Biomarkers

Abstract

Background: White matter (WM) damage is seen with neurodegenerative and cerebrovascular pathologies and contributes to cognitive dysfunction. We hypothesized that there are multiple disease progression patterns in WM microstructural changes related to aging and dementia, and these can be identified using SuStaIn (data-driven clustering algorithm for disease subtype and stage discovery) on multishell diffusion MRI (NODDI) data. NODDI provides information on cellular tissue architecture - neurite density index (NDI) measures packing density of axons and dendrites, and free water fraction (FWF) measures unrestricted water, e.g., interstitial and cerebrospinal fluid.

Method: We identified 1136 participants (mean age=70 years, 51% male, 40% Aβ-positive, 19% MCI/AD dementia) from the Mayo ADRC and Mayo Clinic Study of Aging. We analyzed NDI and FWF in 55 WM regions. We selected a subset of WM features that monotonically changed with clinical disease progression and then applied the Z-score SuStaIn algorithm.

Result: NDI in seven regions and FWF in six regions survived selection criteria (Figure 1). Noteworthy, the NDI regions were predominantly located in the temporal lobe, while FWF regions were primarily distributed in the frontal and subcortical regions. The SuStaIn algorithm discovered two stable clusters: the NDI-First (Temporal) and FWF-First (Frontal) groups (Figure 2). For the NDI-First group, temporal lobe NDI changed early followed by frontal FWF. The FWF-First group had the reverse order. There was clear phase separation based on which measure changed first. Stages of the NDI-First group correlated better with meta-ROI Tau-PET SUVR and with MMSE than the FWF-First group (p<0.01), suggesting that NDI-First may be indicative of a primarily AD pathway.

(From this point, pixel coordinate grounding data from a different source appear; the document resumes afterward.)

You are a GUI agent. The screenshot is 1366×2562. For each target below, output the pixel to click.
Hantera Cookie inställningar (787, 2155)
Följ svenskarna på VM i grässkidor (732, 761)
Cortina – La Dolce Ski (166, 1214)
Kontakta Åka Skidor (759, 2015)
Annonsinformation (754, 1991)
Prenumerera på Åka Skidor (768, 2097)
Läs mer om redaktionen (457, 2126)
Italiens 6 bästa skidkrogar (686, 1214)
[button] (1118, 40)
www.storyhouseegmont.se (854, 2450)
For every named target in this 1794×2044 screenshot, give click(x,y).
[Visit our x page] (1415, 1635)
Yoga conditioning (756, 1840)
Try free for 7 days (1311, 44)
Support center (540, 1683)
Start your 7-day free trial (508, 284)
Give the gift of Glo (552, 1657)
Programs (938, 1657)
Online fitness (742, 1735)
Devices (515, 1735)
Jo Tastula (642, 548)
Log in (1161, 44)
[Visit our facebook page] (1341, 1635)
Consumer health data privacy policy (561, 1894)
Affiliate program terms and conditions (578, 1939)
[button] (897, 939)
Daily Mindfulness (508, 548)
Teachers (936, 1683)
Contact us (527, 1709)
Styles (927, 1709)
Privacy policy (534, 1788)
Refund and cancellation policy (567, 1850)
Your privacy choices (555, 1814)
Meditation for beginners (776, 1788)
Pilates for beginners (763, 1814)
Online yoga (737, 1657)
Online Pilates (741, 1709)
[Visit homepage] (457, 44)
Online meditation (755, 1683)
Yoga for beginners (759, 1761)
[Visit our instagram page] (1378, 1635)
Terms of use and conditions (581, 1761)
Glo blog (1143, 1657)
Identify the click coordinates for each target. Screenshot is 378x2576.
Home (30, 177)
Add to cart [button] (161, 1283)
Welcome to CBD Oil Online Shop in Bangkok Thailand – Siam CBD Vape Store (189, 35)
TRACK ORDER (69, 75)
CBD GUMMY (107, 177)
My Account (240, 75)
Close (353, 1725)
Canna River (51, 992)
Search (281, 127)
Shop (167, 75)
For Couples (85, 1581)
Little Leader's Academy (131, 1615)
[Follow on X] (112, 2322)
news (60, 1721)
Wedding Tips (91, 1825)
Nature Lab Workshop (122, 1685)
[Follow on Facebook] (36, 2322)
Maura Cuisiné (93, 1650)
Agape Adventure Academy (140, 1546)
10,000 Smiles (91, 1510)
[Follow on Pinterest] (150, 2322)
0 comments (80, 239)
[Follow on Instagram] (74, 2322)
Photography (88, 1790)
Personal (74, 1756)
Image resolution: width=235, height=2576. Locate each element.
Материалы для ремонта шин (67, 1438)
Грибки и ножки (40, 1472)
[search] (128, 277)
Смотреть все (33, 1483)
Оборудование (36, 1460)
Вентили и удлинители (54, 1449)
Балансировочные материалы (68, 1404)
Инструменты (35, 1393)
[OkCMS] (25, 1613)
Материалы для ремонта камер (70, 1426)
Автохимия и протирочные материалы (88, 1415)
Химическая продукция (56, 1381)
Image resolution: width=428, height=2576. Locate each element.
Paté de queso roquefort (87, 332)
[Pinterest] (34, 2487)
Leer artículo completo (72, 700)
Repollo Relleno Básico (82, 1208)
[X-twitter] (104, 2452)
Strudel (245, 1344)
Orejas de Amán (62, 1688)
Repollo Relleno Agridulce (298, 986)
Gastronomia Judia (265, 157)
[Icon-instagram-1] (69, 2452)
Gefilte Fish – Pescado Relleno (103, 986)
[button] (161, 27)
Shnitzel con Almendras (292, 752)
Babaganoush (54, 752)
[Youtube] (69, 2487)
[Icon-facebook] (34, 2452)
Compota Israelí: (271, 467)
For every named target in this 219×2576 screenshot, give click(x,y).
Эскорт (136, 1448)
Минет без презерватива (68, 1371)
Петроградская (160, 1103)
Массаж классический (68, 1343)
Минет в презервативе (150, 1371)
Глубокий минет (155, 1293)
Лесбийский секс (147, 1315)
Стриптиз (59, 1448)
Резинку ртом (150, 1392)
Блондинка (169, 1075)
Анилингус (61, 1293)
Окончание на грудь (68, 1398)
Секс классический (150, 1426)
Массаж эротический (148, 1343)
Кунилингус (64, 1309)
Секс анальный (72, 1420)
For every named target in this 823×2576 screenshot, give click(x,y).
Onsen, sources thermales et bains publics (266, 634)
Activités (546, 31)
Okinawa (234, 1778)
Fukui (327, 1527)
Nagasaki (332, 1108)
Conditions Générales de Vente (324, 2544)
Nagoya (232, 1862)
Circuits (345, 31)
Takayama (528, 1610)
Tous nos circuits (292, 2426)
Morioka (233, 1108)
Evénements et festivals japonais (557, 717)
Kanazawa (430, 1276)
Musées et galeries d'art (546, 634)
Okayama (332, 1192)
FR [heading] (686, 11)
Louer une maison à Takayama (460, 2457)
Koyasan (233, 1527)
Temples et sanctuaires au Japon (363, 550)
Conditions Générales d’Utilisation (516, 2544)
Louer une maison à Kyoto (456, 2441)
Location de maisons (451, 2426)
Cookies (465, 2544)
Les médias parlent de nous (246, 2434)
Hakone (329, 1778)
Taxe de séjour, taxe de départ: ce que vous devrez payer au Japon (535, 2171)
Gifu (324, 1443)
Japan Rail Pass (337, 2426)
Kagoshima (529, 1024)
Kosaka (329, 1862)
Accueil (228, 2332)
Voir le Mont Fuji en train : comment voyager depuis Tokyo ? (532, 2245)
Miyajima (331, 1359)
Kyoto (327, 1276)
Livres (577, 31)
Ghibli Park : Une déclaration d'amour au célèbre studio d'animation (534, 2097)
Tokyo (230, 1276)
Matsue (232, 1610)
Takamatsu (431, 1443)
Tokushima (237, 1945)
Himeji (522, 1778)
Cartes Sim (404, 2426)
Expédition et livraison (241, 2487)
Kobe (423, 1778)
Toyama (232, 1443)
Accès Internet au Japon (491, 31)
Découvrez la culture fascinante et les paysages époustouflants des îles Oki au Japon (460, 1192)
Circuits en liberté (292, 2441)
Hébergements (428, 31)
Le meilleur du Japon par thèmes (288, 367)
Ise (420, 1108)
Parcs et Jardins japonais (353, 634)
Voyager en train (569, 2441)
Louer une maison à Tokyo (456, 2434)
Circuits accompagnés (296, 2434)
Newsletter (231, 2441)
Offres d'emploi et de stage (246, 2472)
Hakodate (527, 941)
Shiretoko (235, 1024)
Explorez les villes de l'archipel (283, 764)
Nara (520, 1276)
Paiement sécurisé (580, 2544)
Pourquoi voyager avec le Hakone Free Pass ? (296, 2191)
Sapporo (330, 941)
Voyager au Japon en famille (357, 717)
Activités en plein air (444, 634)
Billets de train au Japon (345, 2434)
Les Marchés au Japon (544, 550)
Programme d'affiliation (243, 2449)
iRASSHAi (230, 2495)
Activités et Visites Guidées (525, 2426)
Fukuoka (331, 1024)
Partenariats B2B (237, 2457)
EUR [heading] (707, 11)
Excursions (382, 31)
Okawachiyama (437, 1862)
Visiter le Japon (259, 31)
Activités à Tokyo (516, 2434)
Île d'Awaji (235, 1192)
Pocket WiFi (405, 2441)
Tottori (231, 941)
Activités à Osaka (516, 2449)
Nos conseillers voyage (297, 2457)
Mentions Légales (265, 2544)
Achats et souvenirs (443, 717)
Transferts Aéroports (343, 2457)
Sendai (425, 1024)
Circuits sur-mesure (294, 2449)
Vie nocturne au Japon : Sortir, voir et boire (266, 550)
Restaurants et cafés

Conclusion: Given NDI changes are likely degenerative and FWF are suggested to be other processes such as neurodegeneration or inflammatory, the observed changes in the temporal and frontal regions may be due to distinct etiologies, i.e., neurodegenerative in the temporal lobes vs. vascular dysfunction often observed in the frontal lobes. The SuStaIn algorithm showed promise in discovering disease subtypes of WM microstructural changes. Further work is needed to understand the mechanistic basis of these observed changes and integrate WM changes for differential etiology identification and disease staging.